Targeted next generation DNA sequencing was performed through the UNCseq program. Approximately 1,000 cancer related genes, as well as oncogenic viruses were targeted. Clinical data was collected through the IRB approved retrospective chart review. Copy number analysis was performed using the SynthEx R package. Heterogeneity analysis was performed using PyClone. Somatic mutation calls were performed through the UNCseq program. HPV integration analysis was performed using the ViFi package. 112 cases of p16+ OPSCC were identified, including 99 cases with high numbers of HPV16 viral read counts, thus the reported data represents the largest reported series of HPV+ OPSCC tumors analyzed with NGS DNA sequencing.
Smoking associated A>C transversion mutation rate was increased with over 20 pack-years of tobacco smoking exposure. This exposure threshold which was also associated with disease-recurrence. Copy-number alteration burden was found to be highly associated with deep losses of distal chromosome 11q (adjusted p-value < 0.0005). Risk of recurrence was greatly increased in patients with high burden of CNAs as well as deep loss of 11q (HR = 4.4, p = 0.0004). 43 samples had data sufficient for variant allele frequency heterogeneity (VAF) analysis. High VAF heterogeneity was associated with recurrence (p value = 0.05) as well as distal 11q loss (adjusted p value < 0.005). Deep coverage (100-10000x) of the HPV16 viral genome has provided a high-resolution picture of HPV16/genomic interactions.

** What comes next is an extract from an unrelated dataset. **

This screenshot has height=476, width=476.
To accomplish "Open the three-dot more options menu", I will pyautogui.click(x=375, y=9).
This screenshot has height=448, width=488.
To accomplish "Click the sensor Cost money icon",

The report data greatly expand the available NGS data describing HPV+ OPSCC. Our analyses have revealed potential clinical/prognostic value of CNA burden, A to C transversion mutations, as well as estimated tumor poly-clonality. Considering the decreasing costs and increasing availability of NGS technology, these findings have immediate translational value. Furthermore, high risk genomic features of CNA burden and VAF heterogeneity were associated with distal 11q loss which harbors the ATM locus. Distal 11q/ATM loss has been previously associated with genomic instability in other solid tumors. Also notably, 11q/ATM loss has been associated with tumor sensitivity to PARP inhibition, suggesting a potential targeted treatment strategy for the identified high-risk tumor groups.